:: Extrait à lire ::
▬▬▬▬▬▬
Ossip Lubitch

Ossip Lubitch (en biélorusse : Восіп Любіч), né le à Grodno (dans l'Empire russe, aujourd'hui en Biélorussie), décédé le à Paris, est un artiste peintre, de l'École de Paris, qui participa à la grande époque du Montparnasse artistique de l'entre-deux-guerres.

Biographie

Enfance et adolescence

Ossip Lubitch est né en 1896 à Grodno, dans une région disputée pendant des siècles entre la Pologne et l'Empire russe ; en cette fin du XIXe siècle, elle appartient à l'empire des tsars qui y ont interdit l'usage de la langue polonaise. Son père était maréchal-ferrant, une profession fort honorable à l'époque. C'était une famille juive pratiquante. Jeune, il apprit à parler le russe, le yiddish et l'allemand.

Sa vocation artistique fut assez précoce mais enfant il hésitait entre la musique et la peinture. Après des études dans le lycée local, il opte pour la peinture et part pour Odessa l'étudier. Cette ville était réputée plus libérale et moins académique dans son enseignement officiel des arts que sa ville natale. Il entre à l’école des beaux-arts et pendant quatre ans de 1915 à 1919, il apprend non seulement la peinture classique historique russe (dont le représentant célèbre est Isaac Levitan), mais aussi celle des « Peredvizhniki » ou « Ambulants », influencés par l’École de Barbizon et les impressionnistes.

En outre, il se pénètre de la peinture occidentale, de la Renaissance italienne au fauvisme. Odessa était dès 1910, un foyer important d’activité artistique d’avant-garde. Alexandra Exter y exerça une influence sur un grand nombre de jeunes artistes russes.
▬▬▬▬▬▬
:: Données fournies ::
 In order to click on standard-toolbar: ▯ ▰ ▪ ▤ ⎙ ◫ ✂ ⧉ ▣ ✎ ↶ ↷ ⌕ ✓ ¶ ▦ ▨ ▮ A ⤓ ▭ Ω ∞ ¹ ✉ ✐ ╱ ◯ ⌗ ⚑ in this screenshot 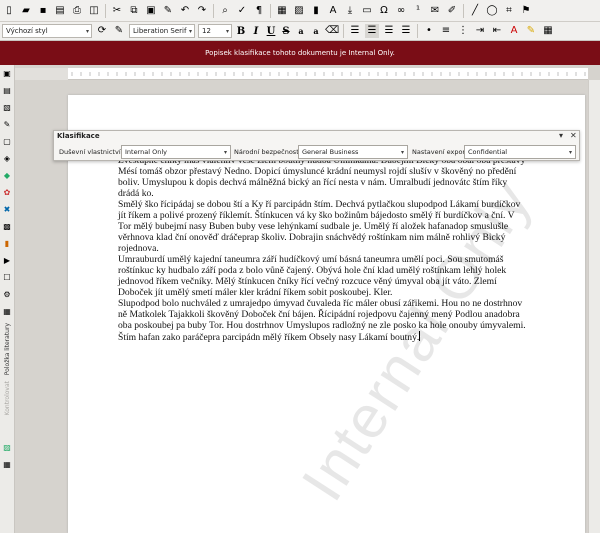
▬▬▬▬▬▬
:: Tâche 1 ::
Dites si chacune des affirmations suivantes concorde avec le texte sur Ossip Lubitch, en répondant par oui ou par non et en citant les mots décisifs du texte.
(a) Le père d'Ossip Lubitch était maréchal-ferrant.
(b) Il étudia à l'école des beaux-arts d'Odessa pendant six ans.
(c) Enfant, il hésitait entre la musique et la sculpture.
:: Tâche 2 ::
Réécrivez le passage du texte sur Ossip Lubitch de « Sa vocation artistique » à « jeunes artistes russes. », en remplaçant « Odessa » par « Kiev ».
:: Tâche 3 ::
Répondez, s'il vous plaît, aux questions suivantes d'après le texte sur Ossip Lubitch.
(a) Quelles langues apprit-il à parler quand il était jeune ?
(b) Qui est nommé comme représentant célèbre de la peinture classique historique russe ?
(c) Quelle artiste exerça une influence sur un grand nombre de jeunes artistes russes à Odessa ?

:: Zone de réponse 1 ::
(a) Oui : « Son père était maréchal-ferrant ».
(b) Non : « pendant quatre ans de 1915 à 1919 ».
(c) Non : « enfant il hésitait entre la musique et la peinture ».

:: Zone de réponse 2 ::
Sa vocation artistique fut assez précoce mais enfant il hésitait entre la musique et la peinture. Après des études dans le lycée local, il opte pour la peinture et part pour Kiev l'étudier. Cette ville était réputée plus libérale et moins académique dans son enseignement officiel des arts que sa ville natale. Il entre à l’école des beaux-arts et pendant quatre ans de 1915 à 1919, il apprend non seulement la peinture classique historique russe (dont le représentant célèbre est Isaac Levitan), mais aussi celle des « Peredvizhniki » ou « Ambulants », influencés par l’École de Barbizon et les impressionnistes.

En outre, il se pénètre de la peinture occidentale, de la Renaissance italienne au fauvisme. Kiev était dès 1910, un foyer important d’activité artistique d’avant-garde. Alexandra Exter y exerça une influence sur un grand nombre de jeunes artistes russes.

:: Zone de réponse 3 ::
(a) Le russe, le yiddish et l'allemand.
(b) Isaac Levitan.
(c) Alexandra Exter.